I didn’t need any other kids around and I didn’t need any electronic do-dads to spark life into these dolls. A long gown and a clutch purse for Barbie, a tux and cummerbund for Ken, and my boundless imagination to see these two plastic figures come to life, mimicking the lives of those adults around me, living and acting out the Life that I thought would some day be mine.

Barbie’s make-up never smudged and Ken’s plastic hair was perma-coifed. Barbie’s heels were always in fashion and she only had worldly, urbane, intelligent responses to Ken’s upper-crust viewpoints.

Barbie NEVER had a bad hair day, and if it looked like she might, that would be easily fixed with my Mother’s hair brush in her own clutch purse.

Ken never got stressed from work and although he was a Cocktail drinker, usually VSOP, he never had a problem with drinking and he never yelled at Barbie, ever.

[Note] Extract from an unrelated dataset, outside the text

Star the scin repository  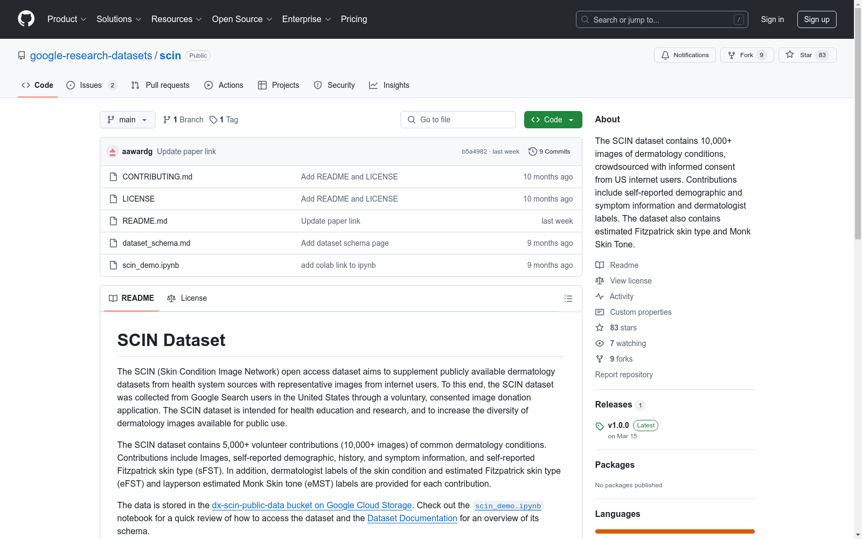(807, 55)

When I, the real Barbie got tired, I would send Ken and Barbie to the opera, usually “La Traviata” – it’s a long one and the girl dies in the end while hitting a high C note.  I, the real Barbie, would leave the dolls to their night out and I would find my way back to the coat room, you know the one, where all the adults’ over-coats, hats and furs would end up in a house party affair. I would take one flying leap across the room and land, not unlike an angel on to a heavenly cloud, onto the bed, sinking deeper and deeper into that furry realm, the acronym P.E.T.A. standing for “PET A Fur!” and nothing else back then.

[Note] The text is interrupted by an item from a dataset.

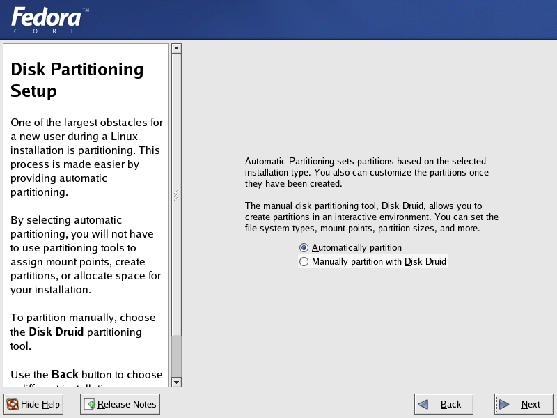Screen dimensions: 557x418
Task: Select the Manually partition with Disk Druid radio button
Action: [304, 262]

Buried in that furry existence, awash in the different perfume and cologne scents, I ‘d usually fall into a sound sleep, these parties rarely seeing anything but dawn. As invisible as I was to these “Parentalitis”-ridden adults, my absence was un-noticed until the partiers were party-pooped and slowly one by one the coats and the furs were lifted off  to reveal a Sleeping Beauty, Me,  the adults amazed and amused that such a young girl could be so content with so little on these evenings.

But they in their “P” affliction, had forgotten the contentment such Nothingness could hold. I was warm, and loved and totally secure in my childhood world, where I knew big, tall, strong adults lay between me and the cold cruel one, and those two plastic dolls provided all the outlet I needed to live even briefly in the world which I thought would some day be my own. Barbie and Ken remained at the opera until it was time to go home.

My Dad, ever the RCMP cop, would say, “Mount Up!” to my Mom and I (Geez, yeah, sigh, I know. Hey, you had to be me and live through it all to understand!), and I would be scooped up into his arms, Barbie and Ken dolls in my Mom’s hands, Dad at the wheel he should never have been, I in my Mom’s lap praying that Dad and our Buick would not kiss a ditch or telephone pole as the three of us fought away sleep for the long country drive home.

Barbie and Ken never really went to bed after these soirees and would remain in their finery, their eyes permanently open, laying wherever Mom had placed them, until the real Barbie awoke once more to scold the two plastic dolls for not going to bed properly. Barbie and Ken would be undressed and redressed, sleep and arise, hit the beach or the beauty shop, as real adults with “Parentalitis” do, when they take their kids in tow, with no more than two plastic dolls and a vivid imagination.

Yes, for Bruce and his friend Gus, it was plastic soldiers; for Barbie, the real Barbie, it was Barbie and Ken. No bells, no whistles, no rockets firing out of their palms, but a kid’s imagination and a hunk of plastic and the world full of promise that adulthood and reality had yet to tarnish.

I am 45 years old now yet I still have all of those dolls, packed away in tissue paper and plastic wrap. Ken’s hair is still coifed and the Barbie's probably need a comb-thru but only a moment in time is needed from this real Barbie to have them up and at it once more, decked out in all their finery, ready for the opera, if only the real Barbie could fit her adult head into that childhood world once more.

It’s difficult to do now that I’m no longer protected amongst all those fur stoles anymore. Now I’m shivering in the cold cruel world of today, as an adult, where fur has morphed into a four-letter word and stole means a crime and not a covering.

Anyone out there wanna come play Barbie's with me? Gus, how ‘bout you bring Bruce’s soldiers over?!